Just under 25 percent of the population lives below the poverty line, according to the World Bank, with incomes stretched in recent years by rising inflation and a depreciating currency.
– Reducing losses –
Like many countries in west Africa, Ghana lacks social welfare structures. Instead family and friends are relied upon to step in when times get hard.
Amoo Addo, however, said this didn’t always happen. Pregnant teenagers as well as people with addictions, mental illness or disabilities are often disowned by families and forced to live on the street.
Regardless of how they got there, they deserve the right to food, he said.
A 2013 study conducted by the charity into waste in the supply chain and its economic and environmental impacts indicated that more than 25 percent of food in Ghana goes uneaten.
The report recommended that companies conduct regular “food waste audits”, set targets to reduce waste, and called for the government to support recovery and public education programmes.
A 2016 Unicef report said 3.5 million children (28.3 percent) live in poverty in Ghana and 1.2 million of those live in households unable to provide even adequate food.
But reducing food losses by about 15 percent would provide enough food to feed more than seven million Ghanaians every year, Amoo Addo’s charity suggested.
– Food banks –
For Amoo Addo, simply combating inefficiencies in the food supply chain could end hunger in Ghana.
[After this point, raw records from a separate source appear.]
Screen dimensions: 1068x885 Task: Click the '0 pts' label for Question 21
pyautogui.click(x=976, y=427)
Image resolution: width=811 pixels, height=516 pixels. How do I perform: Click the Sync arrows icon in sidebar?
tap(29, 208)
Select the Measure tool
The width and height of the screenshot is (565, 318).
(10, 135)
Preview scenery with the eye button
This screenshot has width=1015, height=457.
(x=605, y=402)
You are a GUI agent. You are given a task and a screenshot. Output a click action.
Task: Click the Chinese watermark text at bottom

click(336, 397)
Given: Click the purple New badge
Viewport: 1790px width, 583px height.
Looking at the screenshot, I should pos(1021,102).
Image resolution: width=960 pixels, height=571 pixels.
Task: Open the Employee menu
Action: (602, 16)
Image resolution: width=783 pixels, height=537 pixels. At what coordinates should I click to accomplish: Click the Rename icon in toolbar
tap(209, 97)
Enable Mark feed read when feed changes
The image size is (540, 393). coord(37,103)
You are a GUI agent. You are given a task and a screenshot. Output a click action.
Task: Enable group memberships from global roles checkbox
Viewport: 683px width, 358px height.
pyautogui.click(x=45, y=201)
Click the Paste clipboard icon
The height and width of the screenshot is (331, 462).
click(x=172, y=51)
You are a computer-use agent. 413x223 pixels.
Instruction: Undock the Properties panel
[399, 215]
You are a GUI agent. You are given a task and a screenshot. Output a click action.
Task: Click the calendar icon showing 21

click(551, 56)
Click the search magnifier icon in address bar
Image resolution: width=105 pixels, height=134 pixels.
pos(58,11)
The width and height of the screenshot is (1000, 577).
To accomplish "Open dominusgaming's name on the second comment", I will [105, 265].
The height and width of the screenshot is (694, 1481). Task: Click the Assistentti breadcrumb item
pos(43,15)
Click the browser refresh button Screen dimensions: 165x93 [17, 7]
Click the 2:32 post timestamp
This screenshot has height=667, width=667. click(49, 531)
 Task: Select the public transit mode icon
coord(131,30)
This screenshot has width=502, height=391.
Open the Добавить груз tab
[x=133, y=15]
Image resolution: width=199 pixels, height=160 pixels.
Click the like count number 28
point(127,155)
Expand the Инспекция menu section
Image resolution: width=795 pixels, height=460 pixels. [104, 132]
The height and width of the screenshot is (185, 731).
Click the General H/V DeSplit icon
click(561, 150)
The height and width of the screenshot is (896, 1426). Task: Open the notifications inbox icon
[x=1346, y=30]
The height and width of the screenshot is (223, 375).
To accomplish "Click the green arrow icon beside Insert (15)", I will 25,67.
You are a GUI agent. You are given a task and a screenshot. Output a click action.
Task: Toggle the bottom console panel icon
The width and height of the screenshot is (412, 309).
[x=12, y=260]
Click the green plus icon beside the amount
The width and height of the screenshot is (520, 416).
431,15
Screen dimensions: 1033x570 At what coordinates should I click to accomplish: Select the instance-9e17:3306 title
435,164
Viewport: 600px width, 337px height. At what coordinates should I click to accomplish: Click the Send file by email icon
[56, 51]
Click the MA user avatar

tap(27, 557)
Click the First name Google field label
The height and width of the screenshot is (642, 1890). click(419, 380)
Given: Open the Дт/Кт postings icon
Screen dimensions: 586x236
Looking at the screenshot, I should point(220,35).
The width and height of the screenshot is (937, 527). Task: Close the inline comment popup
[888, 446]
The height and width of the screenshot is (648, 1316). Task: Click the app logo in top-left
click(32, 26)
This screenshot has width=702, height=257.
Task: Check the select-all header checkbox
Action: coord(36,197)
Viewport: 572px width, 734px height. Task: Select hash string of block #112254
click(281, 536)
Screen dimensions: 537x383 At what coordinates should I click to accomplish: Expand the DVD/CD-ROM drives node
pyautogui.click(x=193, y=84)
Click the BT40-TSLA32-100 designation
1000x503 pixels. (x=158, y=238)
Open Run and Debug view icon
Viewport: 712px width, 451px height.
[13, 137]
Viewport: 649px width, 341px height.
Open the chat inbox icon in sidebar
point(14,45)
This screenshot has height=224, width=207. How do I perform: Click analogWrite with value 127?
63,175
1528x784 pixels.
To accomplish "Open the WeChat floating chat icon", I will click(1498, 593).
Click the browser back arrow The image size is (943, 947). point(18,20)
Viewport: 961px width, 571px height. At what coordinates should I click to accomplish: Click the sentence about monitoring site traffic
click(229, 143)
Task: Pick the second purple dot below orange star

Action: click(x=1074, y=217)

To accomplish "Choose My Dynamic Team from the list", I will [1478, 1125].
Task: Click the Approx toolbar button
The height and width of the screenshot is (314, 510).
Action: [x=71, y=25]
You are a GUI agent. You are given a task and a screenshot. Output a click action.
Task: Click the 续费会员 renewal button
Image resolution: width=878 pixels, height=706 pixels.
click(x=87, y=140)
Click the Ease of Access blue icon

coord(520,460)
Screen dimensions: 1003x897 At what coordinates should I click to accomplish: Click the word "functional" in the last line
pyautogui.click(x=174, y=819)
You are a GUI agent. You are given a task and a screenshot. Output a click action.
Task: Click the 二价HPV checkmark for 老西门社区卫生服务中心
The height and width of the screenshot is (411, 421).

“We are not far away from solving the issue of hunger but until we solve the issue of food wastage … it might seem that hunger will always be in our society,” he said.
In May, Food For All Ghana hosted its first conference aimed at cutting waste, linking suppliers and distributors, and encouraging more companies to help feed those in need.
Incentives to businesses who donate excess or unused produce were a key factor and government could play its part, he added.
In the next five years Amoo Addo wants his organisation to be rolled out across the continent, making it Africa’s premier “food recovery” programme.
“There is a need for Africa to actually have these community-based food banks to ensure that feeding the vulnerable within our society becomes a possibility because Africa actually is producing enough food,” he added.
“We are importing enough food. However the inefficiencies within our supply chain makes it look as if we aren’t food-secure but … Africa is food secure if we ensure efficiency within our supply chain.”